Cada 8 de septiembre se celebra el Día Mundial de la Fisioterapia, una fecha dedicada a reconocer cómo esta profesión ayuda a las personas a conservar el movimiento, recuperar funciones y mantener su independencia. En 2026, la campaña se enfoca en el papel de la fisioterapia y la actividad física frente a las enfermedades cardiovasculares y los accidentes cerebrovasculares.
La fisioterapia suele relacionarse con lesiones deportivas o molestias de espalda. Sin embargo, su trabajo también forma parte del tratamiento de enfermedades crónicas, cirugías, problemas neurológicos y dificultades de movilidad que pueden aparecer a cualquier edad.
Mucho más que recuperarse de una lesión
Un fisioterapeuta evalúa cómo se mueve una persona, qué actividades le causan dificultad y cuáles son sus metas. A partir de esa información, puede diseñar un plan con ejercicios, educación y cambios prácticos para mejorar la fuerza, el equilibrio, la resistencia o la movilidad.
Además, la fisioterapia puede ayudar a reducir el riesgo de caídas, recuperar la capacidad de caminar y facilitar tareas cotidianas. La Organización Mundial de la Salud estima que una de cada tres personas vive con una condición que podría beneficiarse de servicios de rehabilitación.
El movimiento como parte del cuidado cardiovascular
La actividad física regular es una herramienta importante para proteger el corazón. Aun así, comenzar una rutina puede resultar difícil para quienes viven con dolor, debilidad, cansancio intenso o limitaciones físicas.
En esos casos, la fisioterapia puede ayudar a adaptar el movimiento a las necesidades de cada persona. El objetivo no es exigir ejercicios extremos, sino encontrar una actividad segura y progresiva que pueda mantenerse con el tiempo.
Por otra parte, un programa individualizado puede enseñar a controlar el esfuerzo, mejorar la resistencia y recuperar confianza. Esto resulta especialmente útil después de largos periodos de inactividad o durante el manejo de una enfermedad crónica.
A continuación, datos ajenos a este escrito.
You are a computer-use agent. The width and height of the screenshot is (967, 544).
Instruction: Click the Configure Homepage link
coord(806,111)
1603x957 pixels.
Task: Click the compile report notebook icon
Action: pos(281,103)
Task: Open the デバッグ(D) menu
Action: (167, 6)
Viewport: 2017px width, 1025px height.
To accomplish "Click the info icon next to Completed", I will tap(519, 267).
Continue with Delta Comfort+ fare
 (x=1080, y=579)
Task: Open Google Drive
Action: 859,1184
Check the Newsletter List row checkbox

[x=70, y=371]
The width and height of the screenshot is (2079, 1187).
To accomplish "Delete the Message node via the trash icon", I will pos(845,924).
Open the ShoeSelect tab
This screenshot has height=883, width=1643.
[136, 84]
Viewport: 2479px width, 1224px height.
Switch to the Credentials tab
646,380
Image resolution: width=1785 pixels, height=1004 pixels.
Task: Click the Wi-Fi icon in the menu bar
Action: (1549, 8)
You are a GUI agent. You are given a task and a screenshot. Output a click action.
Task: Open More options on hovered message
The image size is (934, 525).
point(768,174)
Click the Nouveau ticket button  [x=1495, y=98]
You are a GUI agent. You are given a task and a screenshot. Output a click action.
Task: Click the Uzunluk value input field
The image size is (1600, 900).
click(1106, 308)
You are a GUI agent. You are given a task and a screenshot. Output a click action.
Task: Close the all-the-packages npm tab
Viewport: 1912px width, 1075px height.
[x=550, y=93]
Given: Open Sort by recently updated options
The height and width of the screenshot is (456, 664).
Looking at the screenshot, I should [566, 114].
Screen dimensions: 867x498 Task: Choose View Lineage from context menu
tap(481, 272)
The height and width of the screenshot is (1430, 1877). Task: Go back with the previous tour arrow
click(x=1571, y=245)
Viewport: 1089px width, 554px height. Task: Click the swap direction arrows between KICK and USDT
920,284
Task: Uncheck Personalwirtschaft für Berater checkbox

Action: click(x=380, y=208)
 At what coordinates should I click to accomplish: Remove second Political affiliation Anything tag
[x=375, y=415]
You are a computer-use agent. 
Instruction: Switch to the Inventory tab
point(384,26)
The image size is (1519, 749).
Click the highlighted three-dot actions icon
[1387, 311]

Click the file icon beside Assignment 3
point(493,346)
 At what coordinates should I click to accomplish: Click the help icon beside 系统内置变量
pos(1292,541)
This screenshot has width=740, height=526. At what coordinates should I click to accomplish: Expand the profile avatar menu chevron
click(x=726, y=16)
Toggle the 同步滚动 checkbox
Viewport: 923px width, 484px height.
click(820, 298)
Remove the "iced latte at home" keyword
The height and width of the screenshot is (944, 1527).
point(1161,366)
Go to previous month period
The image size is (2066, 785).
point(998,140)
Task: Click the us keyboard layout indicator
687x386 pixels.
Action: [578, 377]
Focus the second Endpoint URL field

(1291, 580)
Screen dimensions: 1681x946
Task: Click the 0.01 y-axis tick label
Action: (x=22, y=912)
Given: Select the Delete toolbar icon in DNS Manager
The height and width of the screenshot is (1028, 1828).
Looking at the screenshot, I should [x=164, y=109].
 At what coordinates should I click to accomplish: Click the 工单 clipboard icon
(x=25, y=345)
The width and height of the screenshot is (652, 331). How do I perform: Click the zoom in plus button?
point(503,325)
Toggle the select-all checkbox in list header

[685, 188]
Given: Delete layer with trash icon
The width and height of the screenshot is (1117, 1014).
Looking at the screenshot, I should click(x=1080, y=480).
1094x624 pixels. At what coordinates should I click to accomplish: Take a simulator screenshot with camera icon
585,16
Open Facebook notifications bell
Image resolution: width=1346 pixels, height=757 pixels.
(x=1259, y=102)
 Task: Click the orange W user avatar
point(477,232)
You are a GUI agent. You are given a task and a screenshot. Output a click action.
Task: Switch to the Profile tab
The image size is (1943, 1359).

Recuperar funciones después de una enfermedad
Después de un accidente cerebrovascular, una cirugía o un problema cardíaco, algunas personas pueden perder fuerza, coordinación o estabilidad. Por eso, la rehabilitación suele requerir la participación de varios profesionales de la salud.
La fisioterapia puede apoyar la recuperación del movimiento y la autonomía. Sin embargo, el progreso varía según la condición, la gravedad del problema y la salud general de la persona. La rehabilitación debe comenzar con una evaluación profesional y ajustarse durante el proceso.
Cuándo buscar orientación
El dolor constante, las caídas frecuentes, la pérdida de equilibrio o la dificultad para realizar actividades habituales no deberían normalizarse. Asimismo, conviene buscar orientación después de una lesión, cirugía o enfermedad que haya afectado la movilidad.
No es recomendable copiar ejercicios de internet cuando existe dolor intenso o un diagnóstico médico. Un movimiento útil para una persona podría no ser adecuado para otra.
El Día Mundial de la Fisioterapia recuerda que conservar la movilidad influye directamente en la independencia y la calidad de vida. Moverse dentro de las posibilidades de cada cuerpo, con orientación cuando sea necesaria, puede ayudar a proteger la salud a largo plazo.